Gabon : le pari d’un partenariat équilibré avec la France

La visite officielle du président gabonais Oligui Nguema à Paris a marqué un tournant décisif dans l’histoire des relations franco-gabonaises. Après plus de quatre décennies sans échange protocolaire d’une telle envergure, cette rencontre a scellé la volonté des deux nations de bâtir une coopération renouvelée, fondée sur le respect mutuel et l’égalité des partenaires. L’ambition affichée par Libreville ? Rompre avec les schémas traditionnels où les ressources gabonaises étaient exploitées sans bénéfice tangible pour le pays, et inverser cette dynamique.

Sur le plan économique, le chef de l’État gabonais a affiché une détermination sans faille : transformer localement les richesses naturelles plutôt que de les exporter à l’état brut. Cette orientation s’est concrétisée par des engagements concrets, notamment dans le secteur minier. Après les avancées enregistrées dans le pétrole avec le projet Assala, le manganèse est désormais au cœur d’une stratégie visant à créer de la valeur ajoutée sur place. Un accord signé avec le groupe français Eramet prévoit l’investissement dans des infrastructures de transformation, avec un objectif de production fixé à 2031 – un délai légèrement repoussé par rapport à 2029 mais qui reste une étape majeure pour le Gabon.

Les discussions tenues dans la capitale française ont également abouti à des résultats tangibles pour le Gabon. Outre la modernisation du Transgabonais, un axe ferroviaire stratégique, un financement a été acté via Proparco pour sa mise à niveau. Par ailleurs, la redéfinition des accords de défense, évoquée depuis des années dans le cadre du désengagement progressif des forces françaises, s’inscrit dans cette volonté gabonaise de rééquilibrer la coopération et de tourner définitivement la page d’un passé marqué par des déséquilibres structurels.
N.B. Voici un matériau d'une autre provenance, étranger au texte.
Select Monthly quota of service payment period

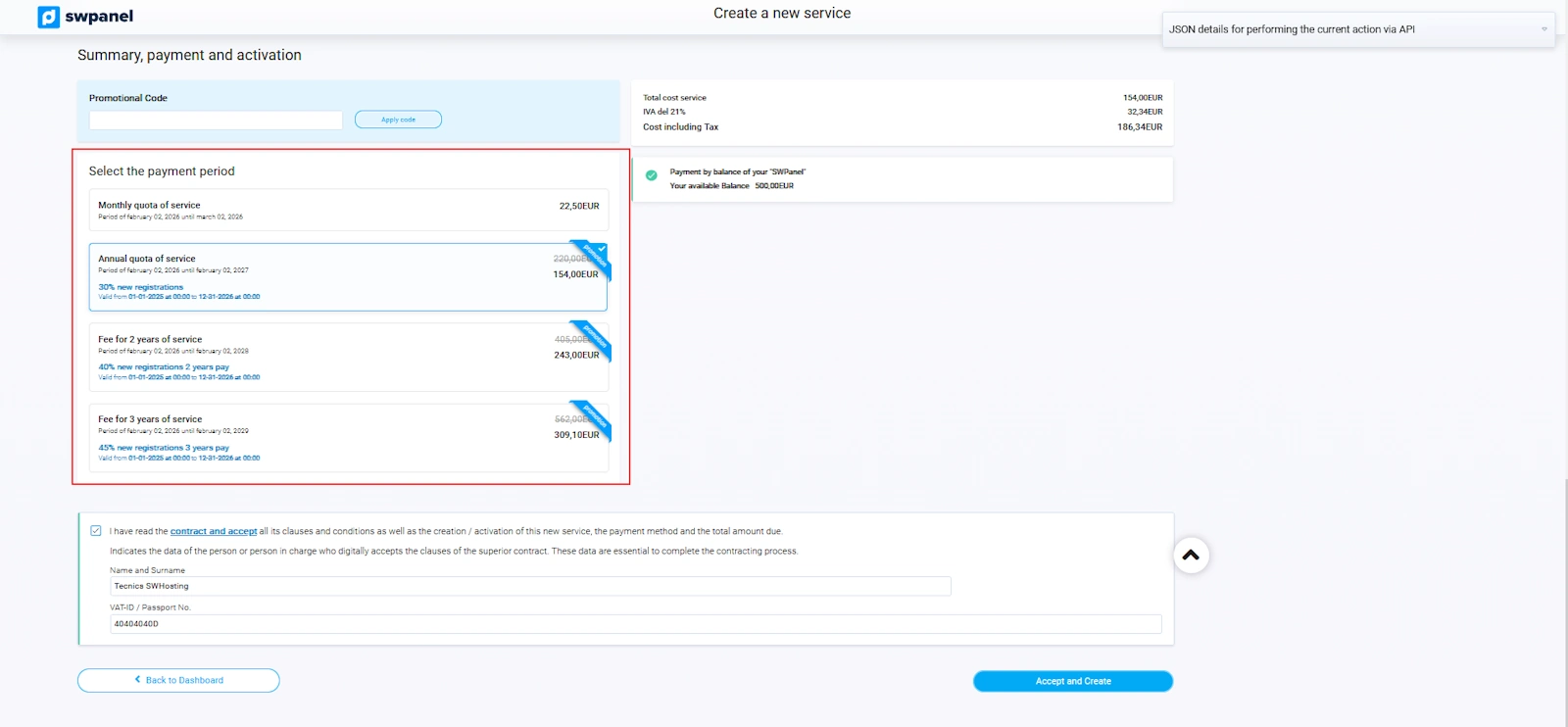point(348,210)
L’autre pilier de cette visite réside dans la diversification des partenariats du Gabon. Si la France conserve une place privilégiée, Libreville a clairement affiché son ambition de s’ouvrir à de nouveaux acteurs économiques, notamment la Chine, la Turquie et l’Inde. Une approche qui vise à réduire la dépendance à un seul partenaire et à positionner le Gabon comme une destination attractive pour les investissements étrangers. Comme l’a souligné Oligui Nguema, « hier, Paris était le partenaire historique ; aujourd’hui, le Gabon s’ouvre à tous et attire tous les regards. »
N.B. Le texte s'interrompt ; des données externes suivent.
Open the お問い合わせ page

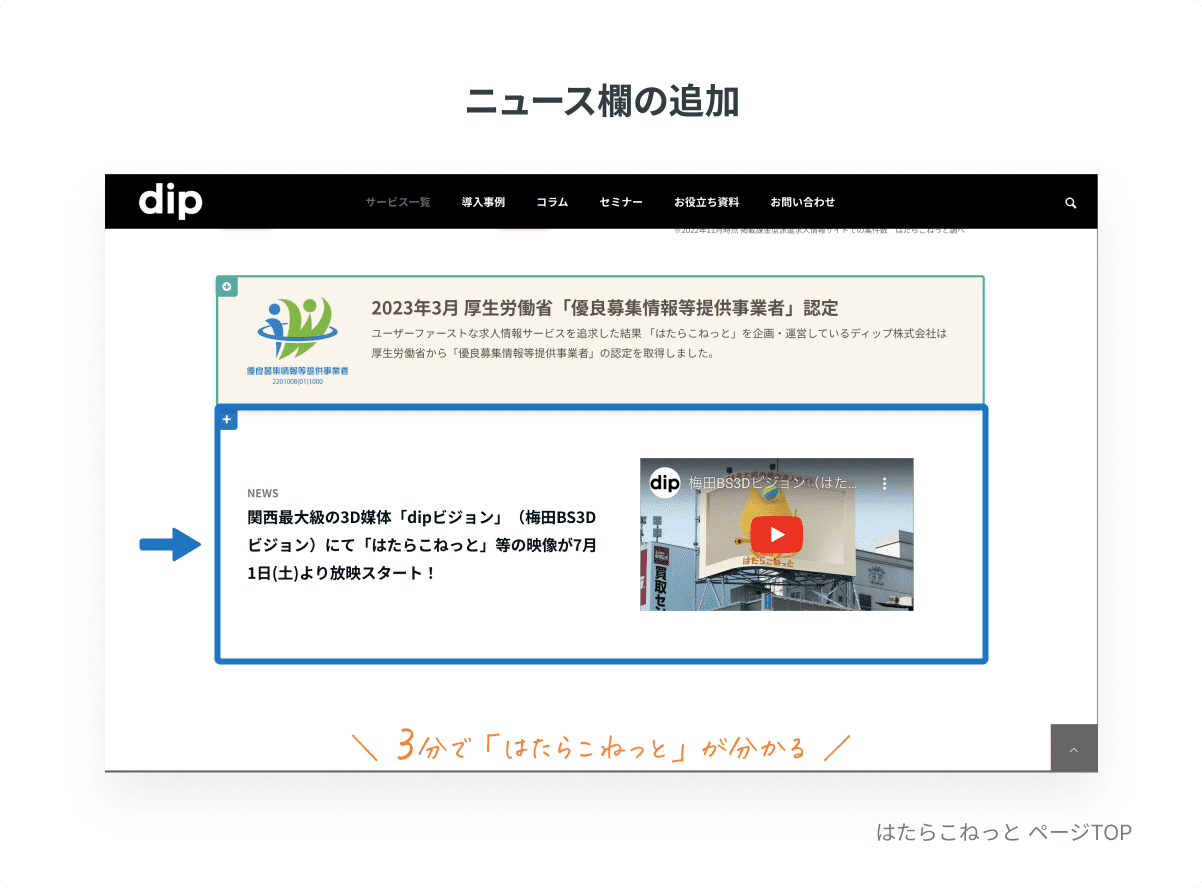point(803,202)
En conclusion, cette visite d’État a posé les fondations d’une nouvelle ère pour le Gabon, où souveraineté et équité guident les relations internationales. Les Gabonais, attentifs à chaque étape, attendent désormais la concrétisation des engagements pris, dans l’espoir de voir émerger une coopération mutuellement bénéfique et respectueuse des intérêts des deux nations.